• _Provided records_:
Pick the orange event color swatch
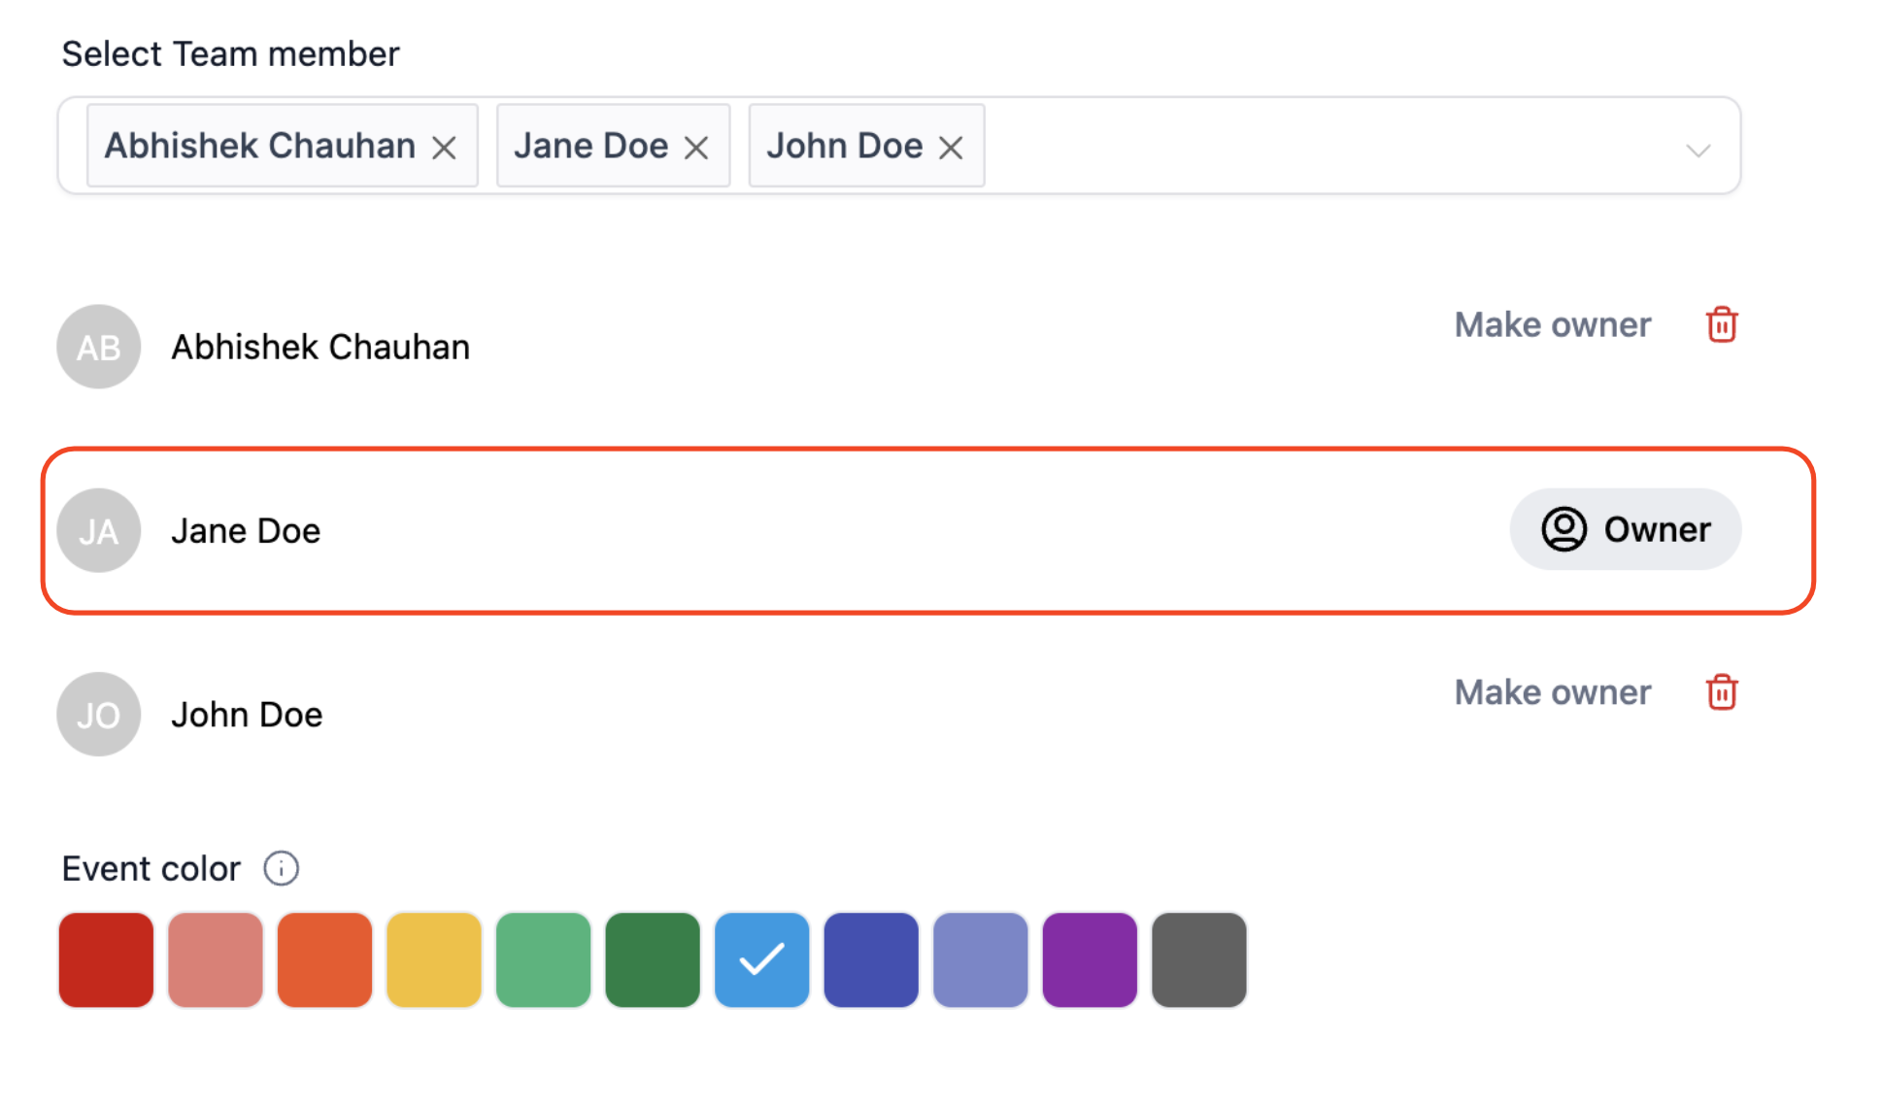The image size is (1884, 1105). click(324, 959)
--
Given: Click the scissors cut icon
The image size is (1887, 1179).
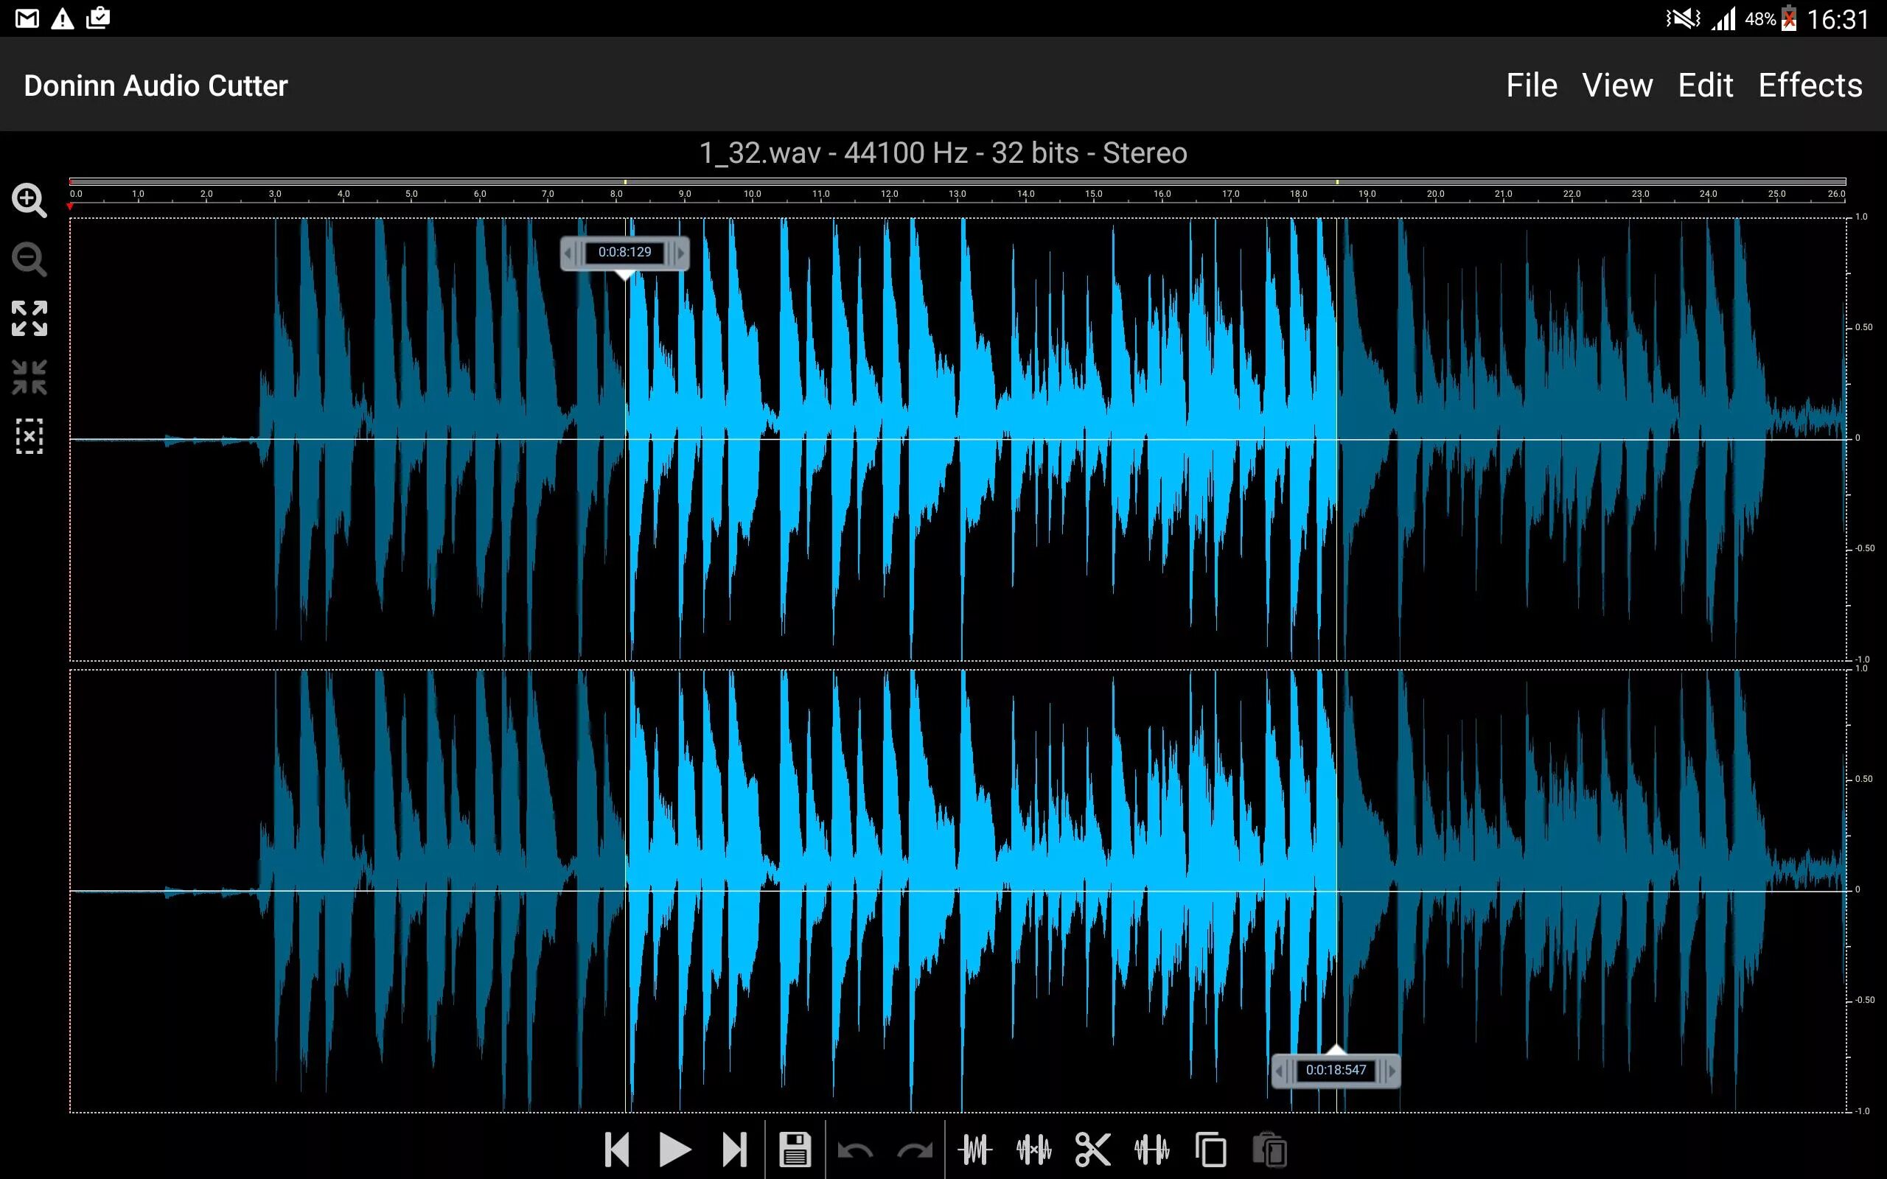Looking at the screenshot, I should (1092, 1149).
==
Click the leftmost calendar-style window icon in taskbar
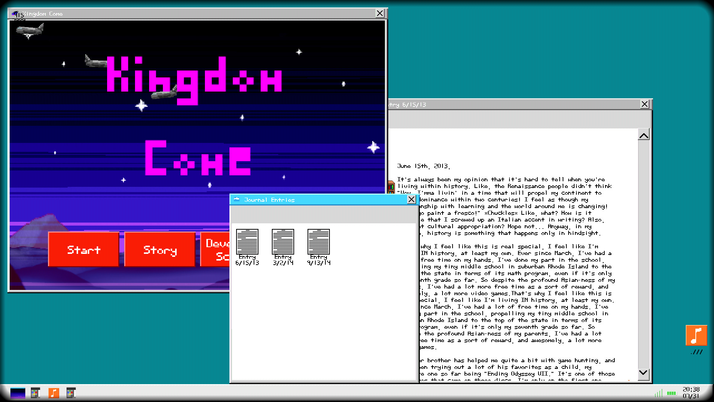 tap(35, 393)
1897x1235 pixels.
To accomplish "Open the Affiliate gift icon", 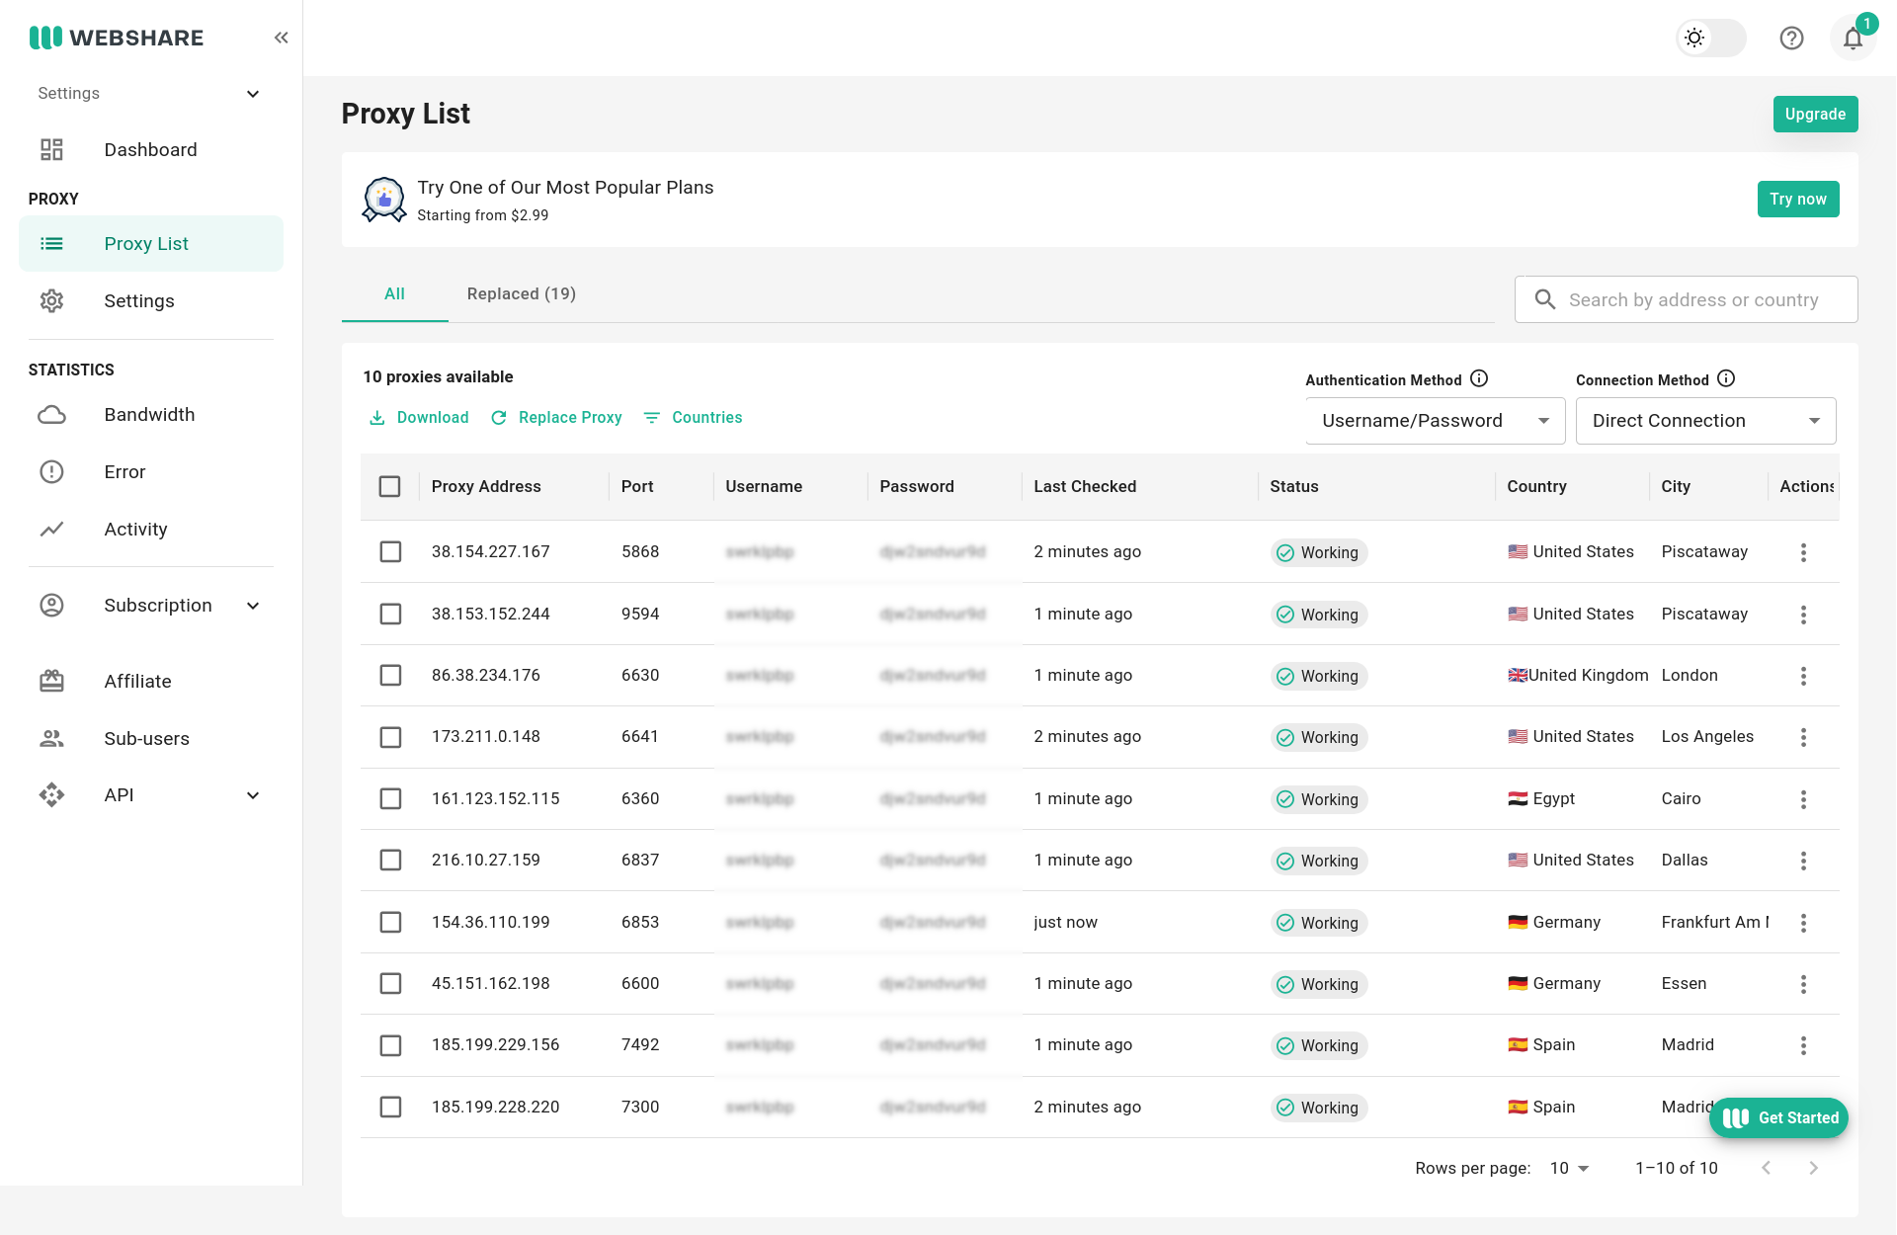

• _What you will do_:
Print from the line containing "1897x1235 pixels." through the line containing "the Affiliate gift" in the data above, exactly as the lines stand, and omit every picture.

• _Written answer_:
1897x1235 pixels.
To accomplish "Open the Affiliate gift icon", 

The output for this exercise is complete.